We can take the adjoint of Eq.\eqref{SE} and it reads $$-i\hbar\frac{\partial}{\partial t}\langle\Psi\left(\textbf{r},t\right)| = \langle\Psi\left(\textbf{r},t\right)| \hat H \tag{2}\label{adjSE}.$$

Note that we assume the Hamiltonian to be Hermitian, therefore in the right-hand-side of Eq. \eqref{adjSE}, $\hat H^ \dagger$ was replaced by $\hat H$.

Now we get to the original question namely, the time evolution of the normalization $ \mathcal{N}(t) := \langle\Psi\left(\textbf{r},t\right)|\Psi\left(\textbf{r},t\right)\rangle$ of the wavefunction.

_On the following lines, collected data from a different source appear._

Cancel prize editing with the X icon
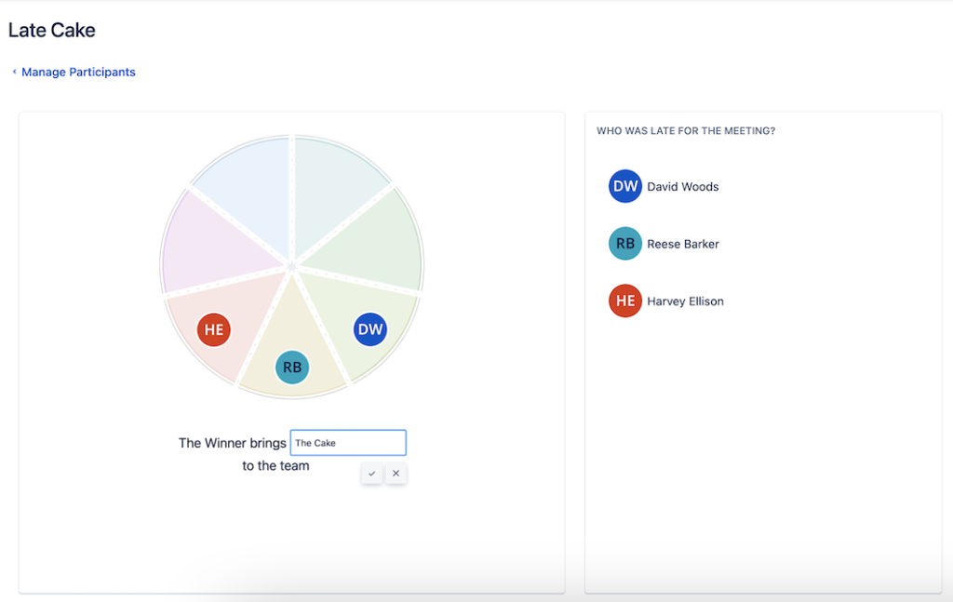This screenshot has width=953, height=602. point(396,474)
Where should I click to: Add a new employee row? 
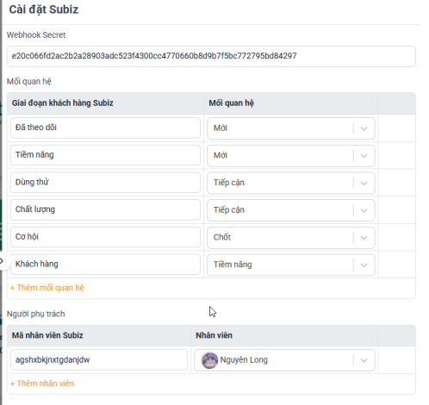click(x=42, y=383)
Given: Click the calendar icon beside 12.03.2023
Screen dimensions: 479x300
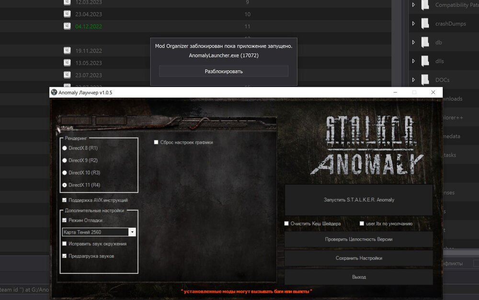Looking at the screenshot, I should point(67,2).
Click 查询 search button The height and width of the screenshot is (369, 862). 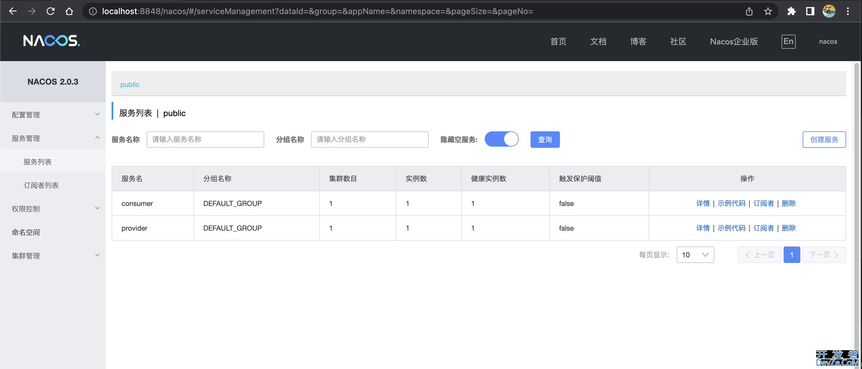click(x=545, y=139)
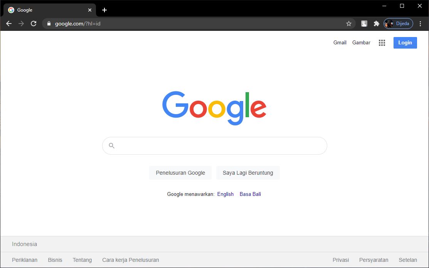Open the Setelan footer menu
The image size is (429, 268).
click(407, 260)
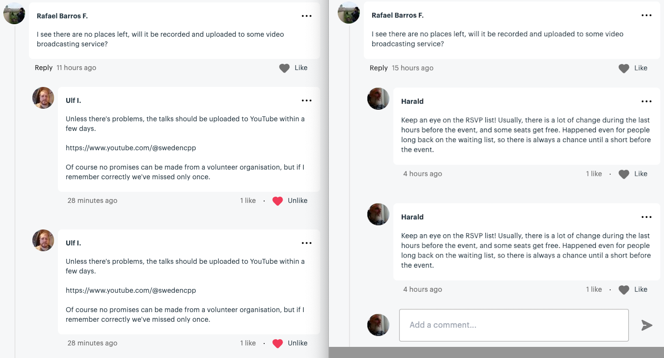Open the three-dot menu on Rafael's 11-hours-ago comment
Viewport: 664px width, 358px height.
pyautogui.click(x=307, y=16)
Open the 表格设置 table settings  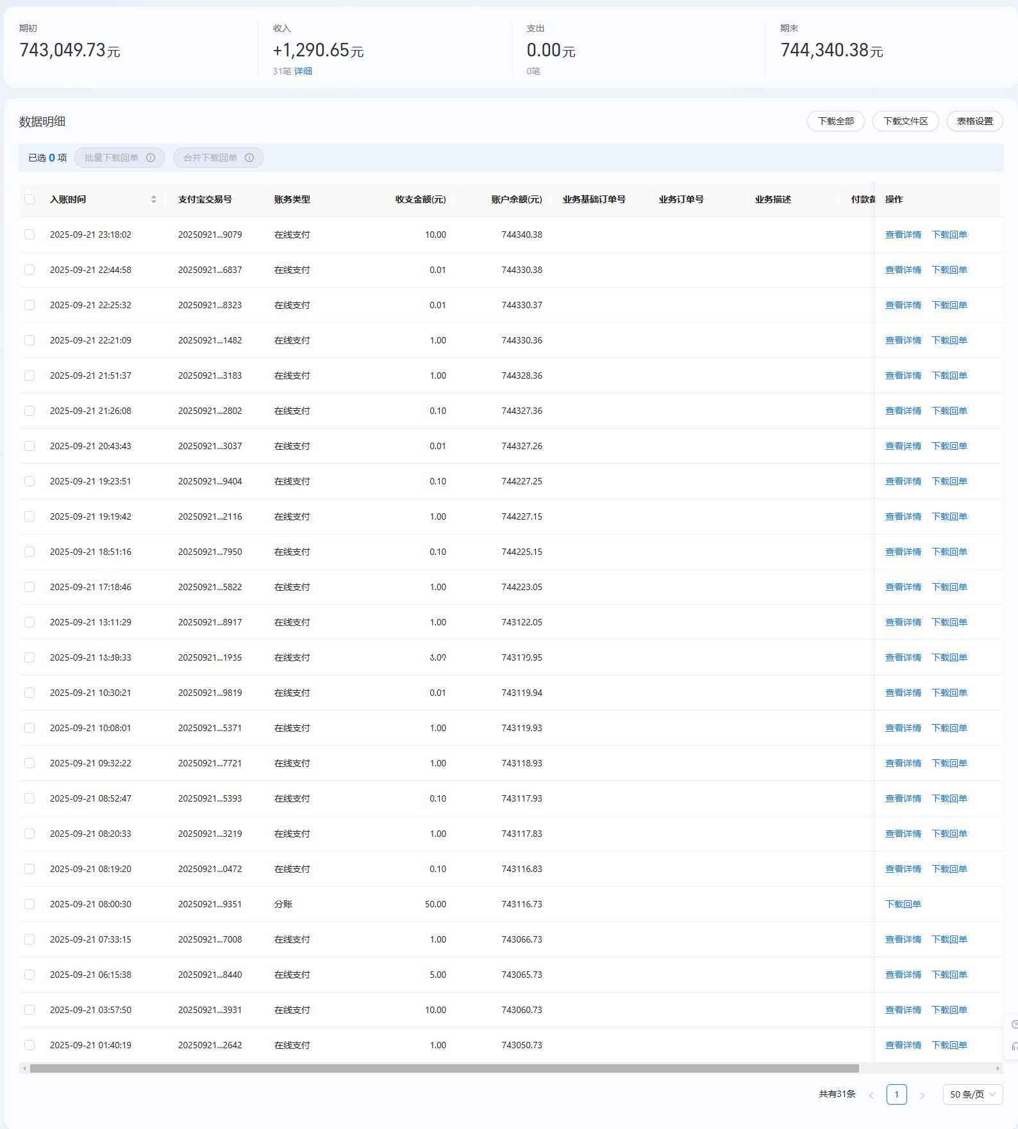[x=974, y=121]
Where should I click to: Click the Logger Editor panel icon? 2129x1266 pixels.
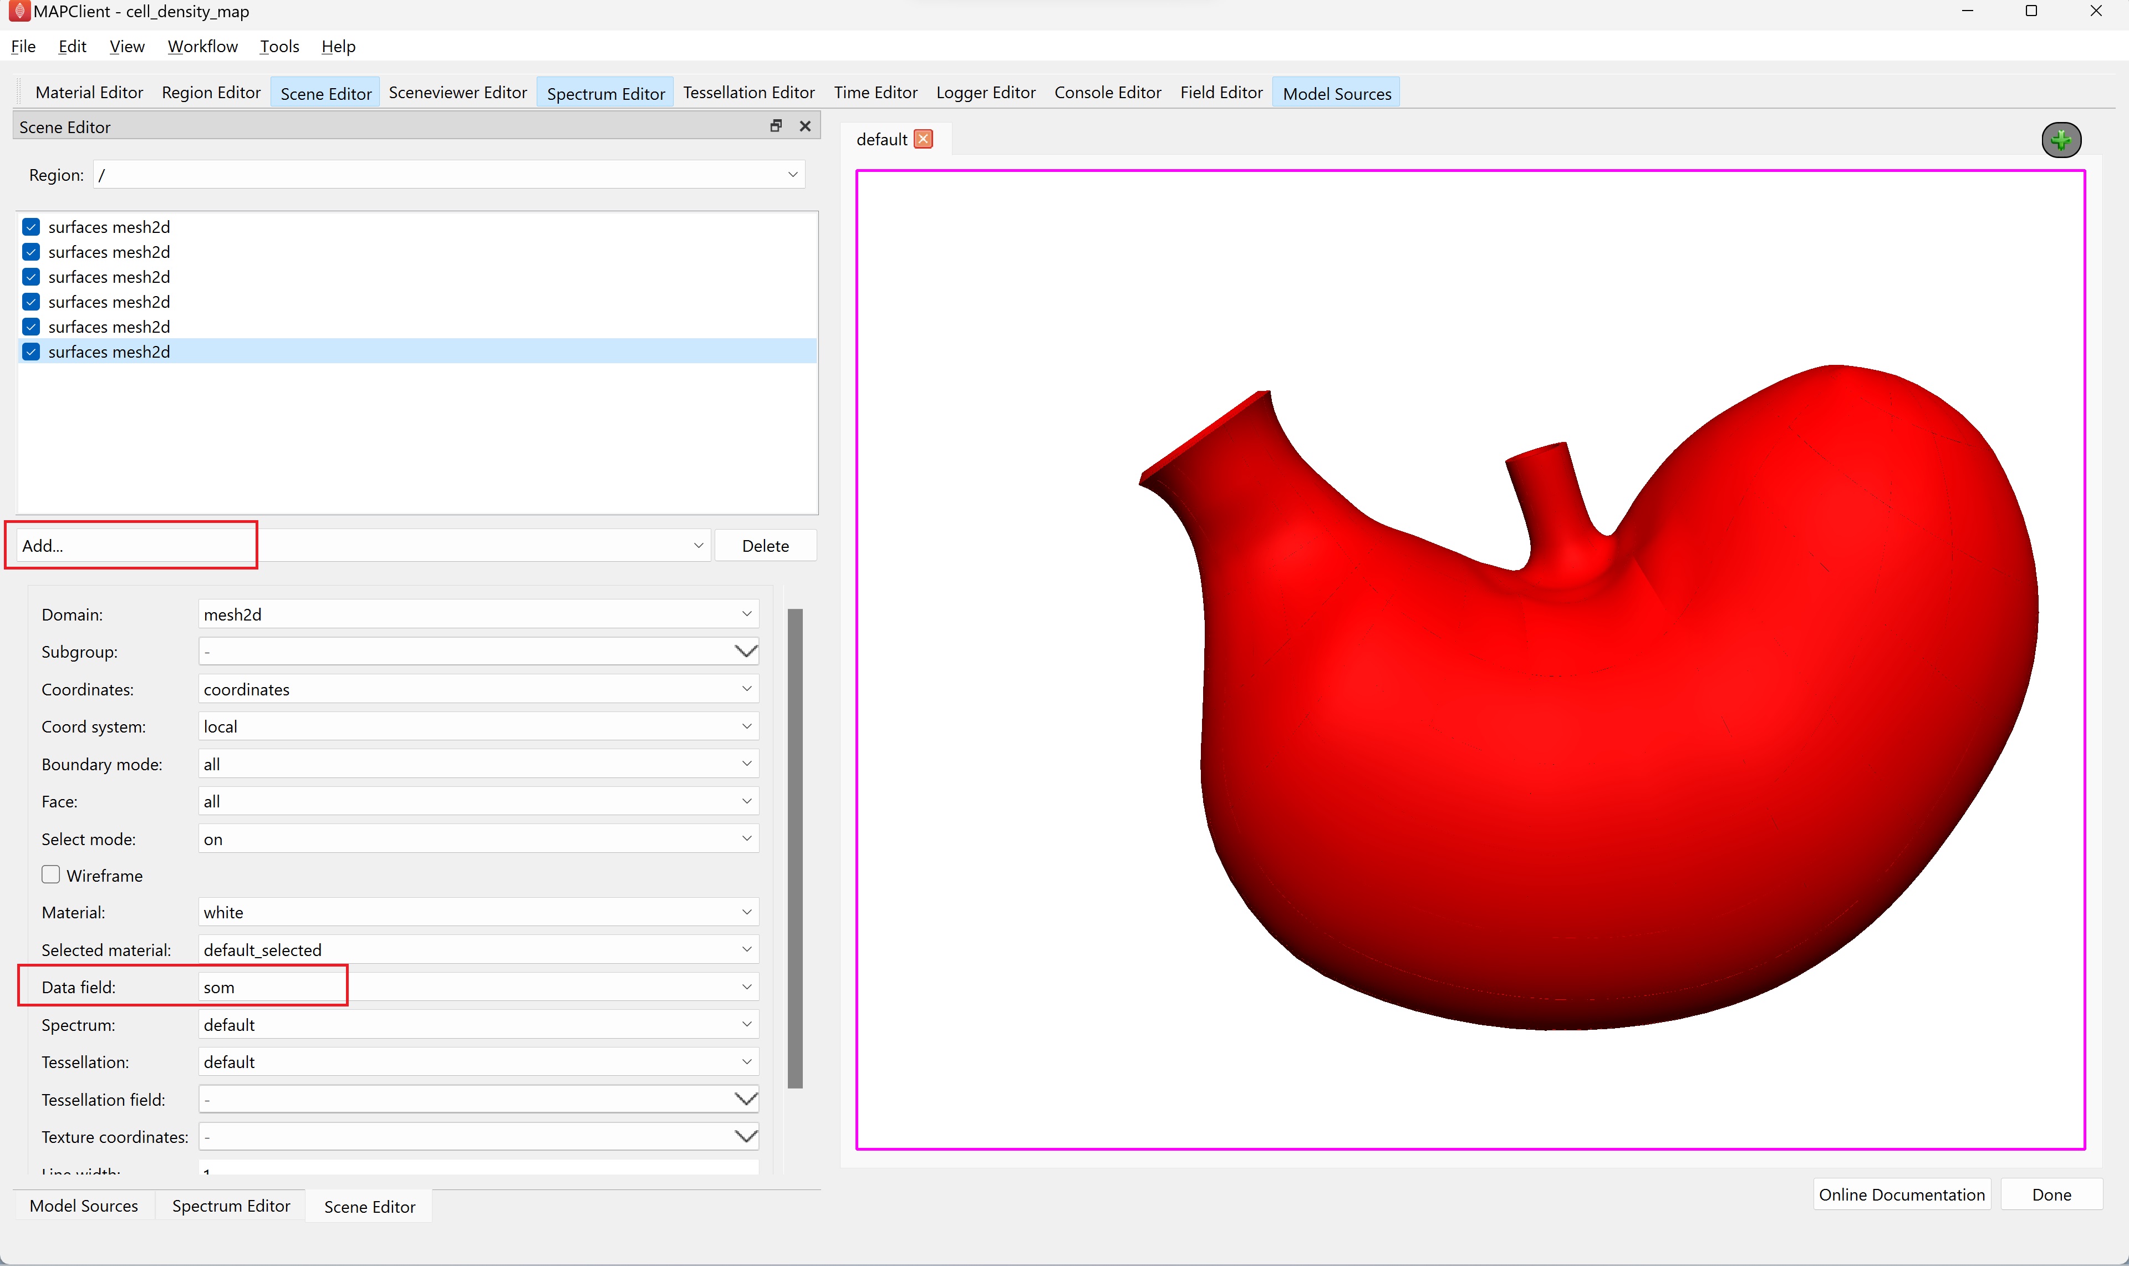[x=985, y=94]
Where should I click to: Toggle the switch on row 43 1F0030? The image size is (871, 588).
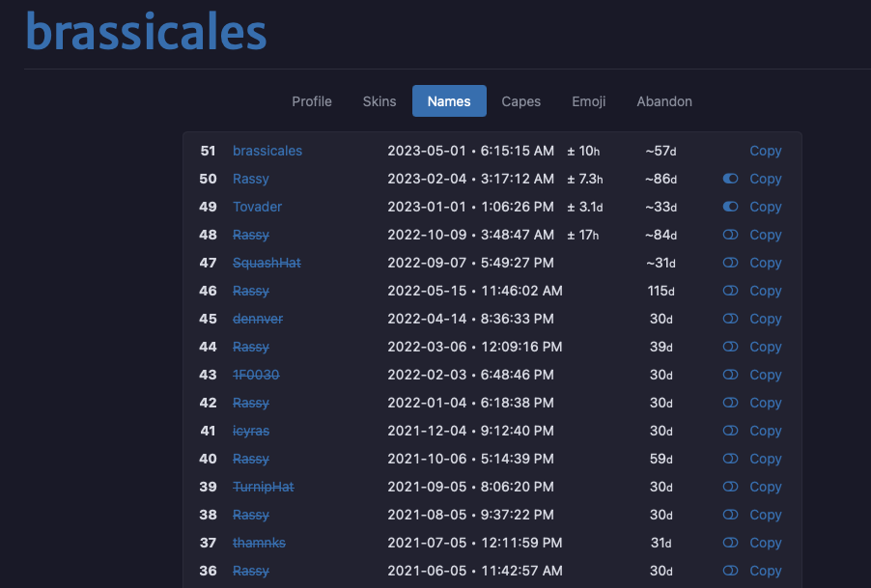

Therefore we would like to evaluate the following quantity -- $$\mathcal{\dot N}(t) = \frac{\partial}{\partial t}\langle\Psi\left(\textbf{r},t\right)|\Psi\left(\textbf{r},t\right)\rangle.$$

We proceed as \begin{align} \mathcal{\dot N}(t) & = \frac{\partial}{\partial t}\langle\Psi\left(\textbf{r},t\right)|\Psi\left(\textbf{r},t\right)\rangle, \\ \\ & = \left(\frac{\partial}{\partial t} \langle\Psi\left(\textbf{r},t\right)|\right)|\Psi\left(\textbf{r},t\right)\rangle + \langle\Psi\left(\textbf{r},t\right)|\left(\frac{\partial}{\partial t} |\Psi\left(\textbf{r},t\right)\rangle\right), \\ \\ & = \frac{1}{-i\hbar}\left(-i\hbar\frac{\partial}{\partial t} \langle\Psi\left(\textbf{r},t\right)|\right)|\Psi\left(\textbf{r},t\right)\rangle + \langle\Psi\left(\textbf{r},t\right)|~\frac{1}{i\hbar}~\left(i\hbar\frac{\partial}{\partial t} |\Psi\left(\textbf{r},t\right)\rangle\right), \\ \\ & = \frac{1}{-i\hbar}~\left(\langle\Psi\left(\textbf{r},t\right)|\hat H\right)|\Psi\left(\textbf{r},t\right)\rangle + \langle\Psi\left(\textbf{r},t\right)|~\frac{1}{i\hbar}~\left(\hat H|\Psi\left(\textbf{r},t\right)\rangle\right), \mathrm{Using~Eqs. \eqref{SE} \& \eqref{adjSE}} \\ \\ & = \frac{1}{-i\hbar}~\langle\Psi\left(\textbf{r},t\right)|\hat H|\Psi\left(\textbf{r},t\right)\rangle + \frac{1}{i\hbar}~\langle\Psi\left(\textbf{r},t\right)|\hat H|\Psi\left(\textbf{r},t\right)\rangle, \\ \\ & = 0. \end{align}

Since the time-derivative of the normalization is zero, therefore the normalization remains constant in time.

Things to note:

  • For the normalization to be time-independent, one requires unitary time-evolution of the states $|\Psi\left(\textbf{r},t\right)\rangle$, namely $$|\Psi\left(\textbf{r},t\right)\rangle = \mathcal{U}\left(t,t'\right)|\Psi\left(\textbf{r},t'\right)\rangle.$$
  • For $\mathcal{U}\left(t,t'\right)$ to be unitary operator of the form $$\mathcal{U}\left(t,t'\right) = \exp\left(-i\hat H (t-t')/\hbar\right),$$ one requires $\hat H$ to be Hermitian.
  • The fundamental reason for the states to stay normalized in a Schrodinger-type time-evolution, is the Hermiticity of the Hamiltonian. Although, there are situations where the states can stay normalized under time-evolution for Hamiltonian which are not Hermitian. However, the time-independence of the normalization is guaranted for a unitary time-evolution, namely for a Hermitian Hamiltonian, under the Schrodinger-type equation.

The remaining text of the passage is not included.